Sudah tiga hari ini Yanto sengaja tidak pulang dan memilih tinggal di rumah teman. Maksudnya, ingin memberikan pelajaran kepada sang istri agar mau mengubah sikap dan bisa menjalankan tugas serta kewajiban layaknya seorang istri.
“Sudah tiga hari saya ninggalin istri. Kalau cerai saya juga enggak mau. Soalnya, sudah sayang. Saya pergi itu biar istri introspeksi saja, menyadari kesalahannya dan mau berubah,” terangnya. Kalau enggak berubah juga, bagaimana tuh? “Ya itu, lihat nanti deh. Pusing, benaran,” tukasnya.
Diceritakan Yanto, pertemuannya dengan Yanti sebelum menikah terjadi sekira enam tahun silam. Yanto saat itu masih bekerja di perusahaan swasta sebagai marketing properti. Lain dengan Yanti yang masih berseragam abu-abu.

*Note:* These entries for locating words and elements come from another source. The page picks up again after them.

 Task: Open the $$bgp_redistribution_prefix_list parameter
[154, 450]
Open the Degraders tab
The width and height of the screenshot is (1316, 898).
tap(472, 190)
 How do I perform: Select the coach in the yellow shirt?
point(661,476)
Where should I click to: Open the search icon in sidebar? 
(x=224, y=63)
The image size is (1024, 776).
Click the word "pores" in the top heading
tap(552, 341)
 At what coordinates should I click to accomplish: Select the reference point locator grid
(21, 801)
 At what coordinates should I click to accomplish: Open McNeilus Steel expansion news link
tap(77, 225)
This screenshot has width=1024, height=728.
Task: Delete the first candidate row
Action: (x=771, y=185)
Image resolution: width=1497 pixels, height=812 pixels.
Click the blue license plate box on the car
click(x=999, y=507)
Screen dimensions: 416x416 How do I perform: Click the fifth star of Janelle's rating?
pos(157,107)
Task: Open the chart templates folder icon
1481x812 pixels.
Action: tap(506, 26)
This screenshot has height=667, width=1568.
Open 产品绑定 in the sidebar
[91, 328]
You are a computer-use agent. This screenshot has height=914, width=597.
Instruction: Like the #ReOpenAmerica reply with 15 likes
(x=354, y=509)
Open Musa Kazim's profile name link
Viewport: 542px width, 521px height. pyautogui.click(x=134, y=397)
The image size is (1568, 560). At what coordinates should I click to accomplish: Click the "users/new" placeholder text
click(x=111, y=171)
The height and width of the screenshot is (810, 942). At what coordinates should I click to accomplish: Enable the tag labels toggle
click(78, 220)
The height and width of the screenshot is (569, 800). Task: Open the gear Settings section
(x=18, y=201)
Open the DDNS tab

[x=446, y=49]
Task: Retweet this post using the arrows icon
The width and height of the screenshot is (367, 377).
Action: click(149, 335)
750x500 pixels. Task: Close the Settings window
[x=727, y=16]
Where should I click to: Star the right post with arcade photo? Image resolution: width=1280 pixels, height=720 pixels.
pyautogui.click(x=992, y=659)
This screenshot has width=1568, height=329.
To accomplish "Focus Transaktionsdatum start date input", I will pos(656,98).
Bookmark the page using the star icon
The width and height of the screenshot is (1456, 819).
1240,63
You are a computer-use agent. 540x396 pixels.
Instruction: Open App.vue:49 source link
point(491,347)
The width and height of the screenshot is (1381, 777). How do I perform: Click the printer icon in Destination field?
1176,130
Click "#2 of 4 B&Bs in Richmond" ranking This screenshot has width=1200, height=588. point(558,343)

Usia mereka cukup jauh, terpaut tujuh tahun. Yanto anak ketiga dari lima bersaudara, sementara Yanti anak bungsu dari empat bersaudara. Tadinya, Yanto yang dulunya dikenal playboy sama sekali tidak tertarik terhadap Yanti yang bertubuh bohai. Karena desakan kedua orangtua yang menjodohkan mereka, memaksa Yanto akhirnya menerima dipinangkan dengan Yanti.
Singkat cerita, keduanya dipertemukan dalam acara sebuah keluarga. Ayah Yanto dan Yanti ternyata sahabat, teman satu SMA. Hanya, ayah Yanti mungkin lebih beruntung, yakni sukses menjadi pengusaha. Lain dengan ayah Yanto yang hanya pensiunan ASN dengan jabatan terendah. Namun, kondisi itu tak membuat persahabatan mereka berubah. Malahan, ingin memperat silaturahmi dengan cara menjodohkan anaknya.
Awalnya, Yanto tidak begitu merespons, lama-lama melihat karakter sifat manja Yanti yang lucu, serta wajahnya yang manis mampu meluluhkan hati Yanto juga. “Kita pacaran setahun. Tadinya, senang-senang saja. Lucu sih orangnya, manja-manja bagaimana gitu. Setelah saya pikir-pikir, kenapa harus menolak? Bapaknya orang kaya,” katanya. Et dah, matrealistis juga.
Setelah Yanti lulus SMA, keduanya memutuskan untuk menikah. Yanti juga mau cepat-cepat menikah karena tidak mau kehilangan Yanto yang dinilainya super ganteng, gagah, baik, serta pengertian selain sudah mapan. Itu sih pengakuan Yanto, aslinya entah ya?
Seiring waktu, mereka pun melangsungkan pernikahan. Pesta pernikahan berlangsung meriah. Maklum, orang kaya. Banyak tamu-tamu istimewa, terutama kerabat-kerabat ayahnya Yanti yang sama-sama pengusaha hadir pada hari bahagia itu.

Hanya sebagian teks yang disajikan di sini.